**TEXTO DO DOCUMENTO**

_____

Sindicatos: O que são, Como Surgiram e o que Realmente Representam?

Sindicatos: O que são, Como surgiram e o que Realmente representam?
Sindicato dos professores em greve cobrando reajuste salarial do Governo do Estado do Amazonas. (17/05/23) – Foto:  Jucélio Paiva/Rede Amazônica

Introdução

Quando pensamos em sindicatos, muitas vezes pensamos em pessoas dentro de uma sala, na frente de uma empresa privada ou na sede do poder público gritando palavras de ordem, pedindo melhores condições de emprego, salários e afins. De fato, isso é uma ação comum de muitos sindicatos, e muitas vezes legítima.

Existem sindicatos que não tem tanta projeção nacional, mas há aqueles que têm ligações profundas até com o governo federal, e que muitas vezes são convencidos a atuar em prol deste, em troca de favores e vantagens políticas e econômicas. 

Mas será que sempre foi assim? E se voltássemos um pouco no tempo para entender como surgiram os sindicatos? e qual foi e qual continua sendo a sua relevância para as forças de trabalho mundo afora? É isso que buscaremos responder através deste artigo.

Sindicatos: O que são?

De acordo com o conceito disponível no site da Jusbrasil1, elaborado pelo Sindicato dos trabalhadores do Poder Judiciário Federal dos Estados de Pará e Amapá (SINDJUF-PA/AP), um sindicato é uma associação de trabalhadores, cujo objetivo é a defesa dos seus interesses e direitos profissionais e individuais. A cada trabalhador é livre a escolha de se associar a um sindicato,  sendo este livre para estruturar e regulamentar o seu funcionamento, bem como definir os métodos e os objetivos comuns da organização.

_____

**SEGMENTO DE DADOS**

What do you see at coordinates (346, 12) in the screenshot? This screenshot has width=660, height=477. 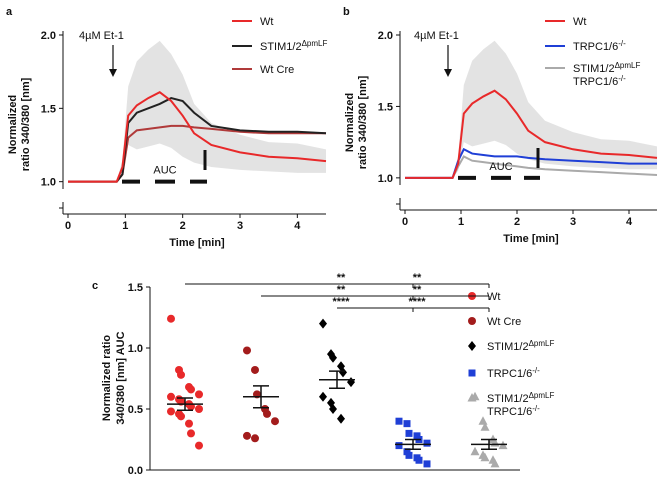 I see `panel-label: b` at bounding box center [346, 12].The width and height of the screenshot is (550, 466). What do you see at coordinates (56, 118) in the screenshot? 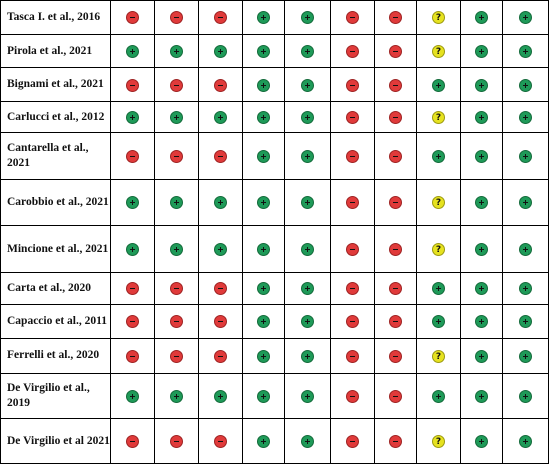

_____

**TAREFAS E EXERCÍCIOS**
• A. Responda às perguntas abaixo com base no texto sobre sindicatos.
(i) Na legenda da foto, o que o sindicato dos professores cobrava e de quem?
(ii) Em que site está disponível o conceito de sindicato citado no texto?
(iii) Qual entidade elaborou esse conceito?
• B. Cite o trecho do texto sobre sindicatos que começa em "Mas será que" e termina em "através deste artigo.".
• C. Dê continuidade ao texto sobre sindicatos a partir do ponto em que ele para.

**RESPOSTAS EM ORDEM**
• A.
(i) Cobrava reajuste salarial do Governo do Estado do Amazonas.
(ii) No site da Jusbrasil.
(iii) O Sindicato dos trabalhadores do Poder Judiciário Federal dos Estados de Pará e Amapá (SINDJUF-PA/AP).

• B.
Mas será que sempre foi assim? E se voltássemos um pouco no tempo para entender como surgiram os sindicatos? e qual foi e qual continua sendo a sua relevância para as forças de trabalho mundo afora? É isso que buscaremos responder através deste artigo.

• C.
A Constituição Federal2 de 1988, no art. 8 é dito que é livre a associação profissional ou sindical, observado o seguinte:

Art. 8º I – a lei não poderá exigir autorização do Estado para a fundação de sindicato, ressalvado o registro no órgão competente, vedadas ao Poder Público a interferência e a intervenção na organização sindical;

(…)

Art. 8º III – ao sindicato cabe a defesa dos direitos e interesses coletivos ou individuais da categoria, inclusive em questões judiciais ou administrativas.

(…)

Ou seja, no Brasil, via de regra, as associações sindicais são de livre formação, podem atuar na criação e manutenção de determinados direitos como reajustes, insalubridade, aposentadoria, etc, bem como na defesa de direitos já adquiridos, porém ameaçados por empregadores ou pelo próprio governo.

Agora que temos uma ideia do que são sindicatos, iremos ver como esse modelo de associação começou e se espalhou pelo mundo até chegar no que conhecemos hoje. Vamos lá!

Como Surgiram?

Da Inglaterra para o Mundo

Desenho de uma moça trabalhando em uma indústria têxtil durante a 1ª Revolução Industrial. 
Autor: J. Tingle.

A origem do sindicalismo está intrinsecamente ligada ao contexto da Revolução Industrial e à consolidação do capitalismo na Europa.

A 1ª Revolução Industrial ocorreu no século XVIII, e teve início na Inglaterra. Naquela época, a maioria das pessoas na Europa vivia em áreas rurais e sobreviviam da agricultura. As condições de vida eram difíceis, com escassez de alimentos, de água potável, de saneamento básico e de oportunidades de emprego. 

Estudos sobre os séculos que antecederam o surgimento do Capitalismo3, destacam que durante a idade média, especificamente no século século XIV, do total de um total de 80 milhões de habitantes no continente europeu, cerca de 60 milhões eram camponeses. A grande maioria desses camponeses eram servos de senhores feudais, vistos como posses, e proibidos de circular fora do feudo sem a autorização do seu senhor.

Mas a partir da segunda metade do século XVIII, com o surgimento da 1ª Revolução Industrial (1760-1840), o mundo passou por transformações tecnológicas, econômicas e sociais profundas, que marcaram a história e permitiram que o sistema capitalista fosse consolidado. Novas oportunidades para o comércio e a produção de bens em larga escala surgiram, além de milhares de empregos. O Capitalismo ao longo dos anos gerou riqueza em um nível sem precedentes, tornou viável o desenvolvimento de novas tecnologias como a eletricidade, meios de transporte,  comunicação, entre outros avanços4.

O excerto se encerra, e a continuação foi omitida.